El 19 de septiembre tiene un doble significado para los mexicanos, en particular los radicados en la capital del país. Recuerdan movimientos telúricos que han marcado esta fecha de muchas maneras, y, aunque todo ya parece conocerse, no es ocioso retomarlo. Sobre todo, considerando que, con relación a otros eventos históricos que han marcado a México, poco se ha hablado de un fenómeno telúrico que cambió para siempre a nuestro país. Autores como Carlos Monsiváis, Juan Villoro o Cristina Pacheco tienen obra publicada en torno al tema. Como mexicanos sentimos que ha faltado echarse un clavado a las entrañas de la historia para conocer las causas últimas que provocaron el daño estructural, mismo que tal vez pudo haberse evitado.
Como sucede con los grandes acontecimientos mundiales, todos los que tenemos edad para ello, recordaremos qué hacíamos en el momento en que tuvimos noticia de éstos. Yo me ubico mentalmente un 11 de septiembre del 2001, haciendo un alto en el último semáforo antes de llegar al hospital, cuando me enteré a través del noticiario matutino, que un avión acababa de estrellarse contra una de las torres gemelas del WTC en Nueva York. Chequé tarjeta y subí a recibir el turno; en la sala de Pediatría el televisor transmitía las imágenes de la segunda torre, mientras se le veía cayendo al suelo como un juego de jenga, acompañada de las palabras lapidarias del conductor: “Terrorismo”.
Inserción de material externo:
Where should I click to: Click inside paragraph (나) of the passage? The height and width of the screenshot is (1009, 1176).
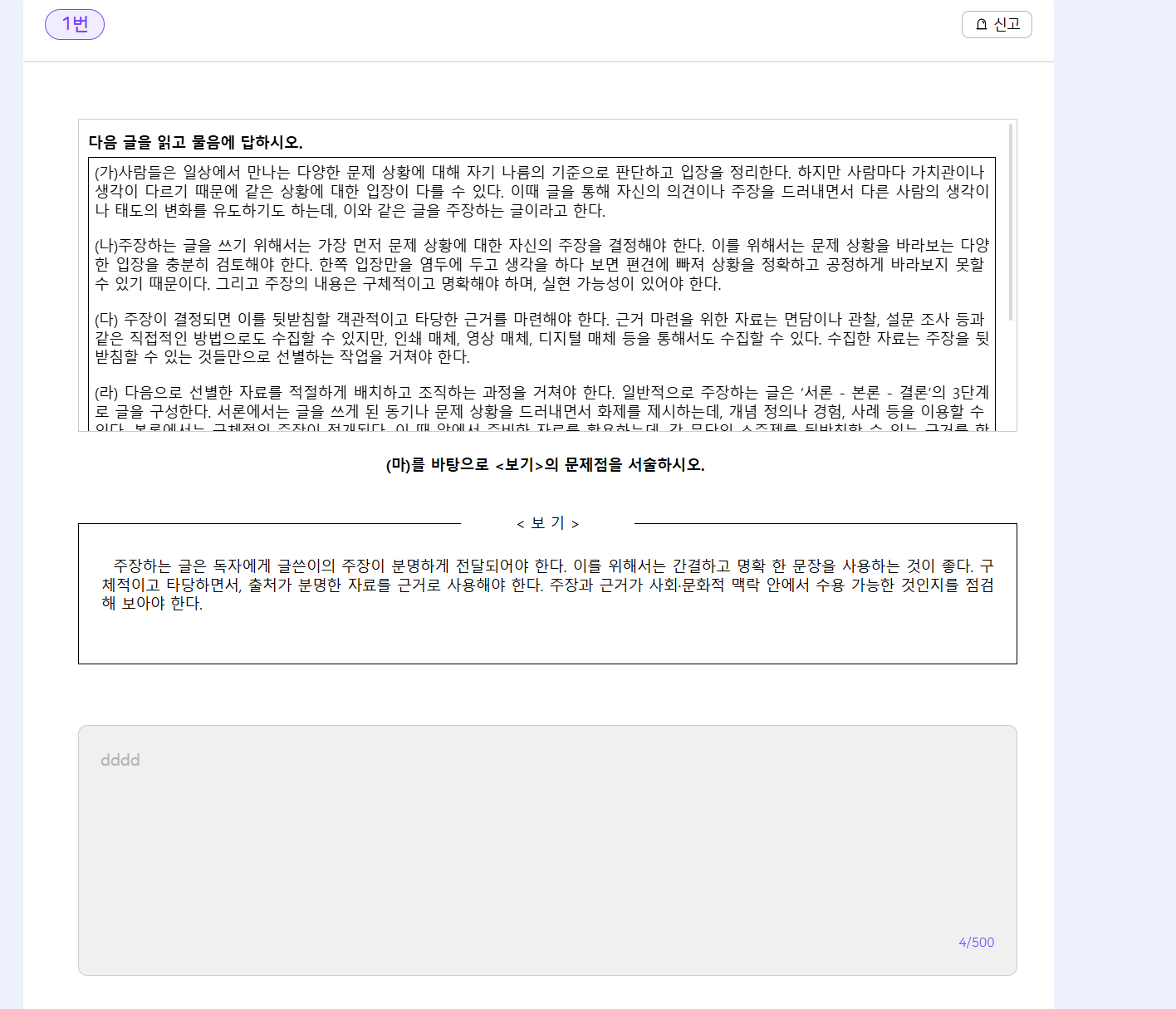pyautogui.click(x=542, y=264)
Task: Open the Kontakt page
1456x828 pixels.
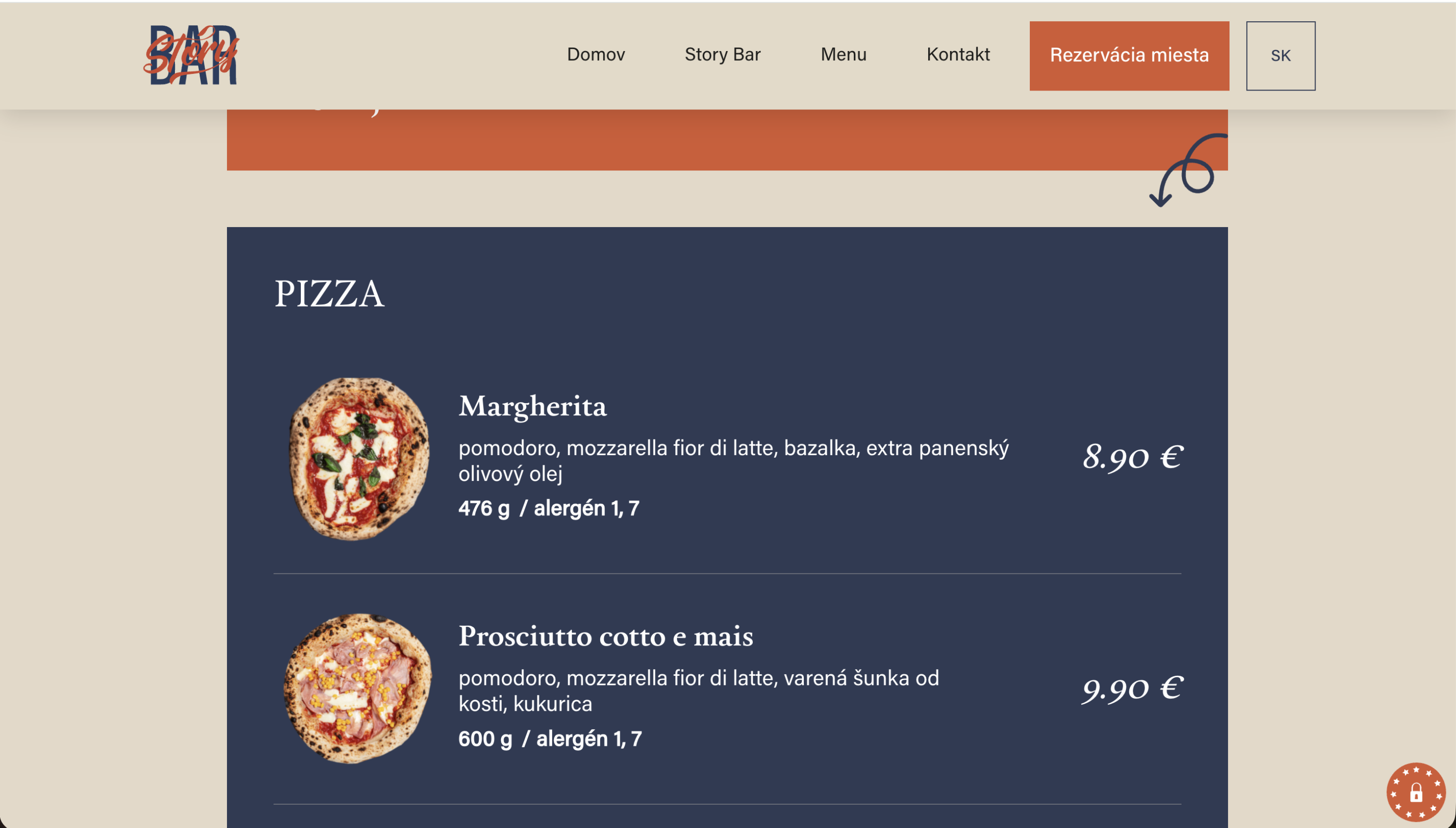Action: [958, 55]
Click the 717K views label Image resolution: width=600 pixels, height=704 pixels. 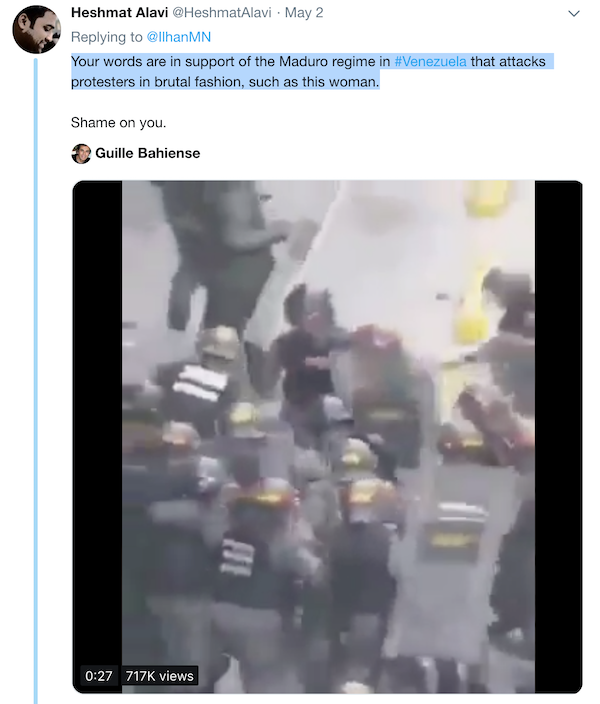tap(159, 676)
Igual sucede cuando traigo a la memoria aquel 1985, en el momento en que algún noticiero nacional dio cuenta de que estaba temblando en la Ciudad de México. Hoy en día parece imposible imaginarse no tener acceso a información inmediata de los sucesos; no conocer en tiempo real el avance de las labores de rescate; o la lista de los desaparecidos. En esos tiempos había que esperar a encontrarlos en las interminables listas de sobrevivientes que alguna televisora de cobertura nacional pasaba de manera continua. En esos tiempos yo me hallaba a cargo del departamento de Educación Médica del hospital; más de la mitad de los 30 becarios a mi cargo eran originarios del entonces “Distrito Federal”. Resultaba prioritario saber cómo se encontraban sus seres queridos en aquella megalópolis; fueron uno por uno al teléfono directo de la Dirección para comunicarse. Afortunadamente todos los hallaron bien. En lo personal temía por amigos médicos que vivían en el área siniestrada, y de los que no supe hasta dos o tres días después. En esa entrega de guardia del 19 de septiembre a las 7.30 horas privó un silencio sobrecogedor, que pocas veces en mi vida he vuelto a sentir.
Coincide el memorial del 85 con el del 2017, y esta vez con el decreto de día nacional de luto en el Reino Unido, con motivo de los funerales de la reina Isabel II. Impacta la forma como un país no duda en unirse en torno a un mismo dolor. En la transmisión televisiva desde Inglaterra se percibía un silencio doloroso, sobrio, inquebrantable. Las familias enteras lloraban la partida de su reina. Los conductores no dejaron de señalar cómo familias de la realeza, hasta hace poco fracturadas por distintos motivos, hoy convivían hombro con hombro para despedir a una gran soberana. Cómo las diferencias entre unos y otros se daban una tregua para vivir el duelo en santa paz.
Volviendo al caso del terremoto México 85, en cuestión de horas se organizaron brigadas de rescate y seguridad, a favor de los más afectados. El sentimiento de solidaridad privó por encima de cualesquiera diferencias que pudieran haber tenido antes de ese día. Un evento colectivo, de gran importancia para todos los participantes, condujo a un cambio de actitud; a restar importancia a cuestiones que podían salvarse de otra manera, y, finalmente, a hacer frente común. Desde diversos puntos, primero del país y luego del orbe, comenzó a llegar ayuda en especie que era enviada a la Ciudad de México para subsanar las necesidades más elementales.
Algo queda muy claro: el músculo ciudadano es poderosísimo cuando actuamos en torno a una causa única que consideramos justificada, dispuestos a no escatimar lo propio en aras del bienestar colectivo. Hay motivos que despiertan dicha solidaridad, que nos conducen a desechar las diferencias y unirnos por razón de las coincidencias para actuar. Cada uno con su propia identidad, sus convicciones religiosas o su historia personal, sumando esfuerzos a favor de un proyecto así de grande como trascendente.
Las lecciones del ayer, las de otras latitudes: Todas ellas como una invitación a ser generosos, a sumar voluntades, a reconocer el bienestar de otros como si fuera propio. A ensayar por un rato de cuánto somos capaces de sublimar, cuando así se requiere.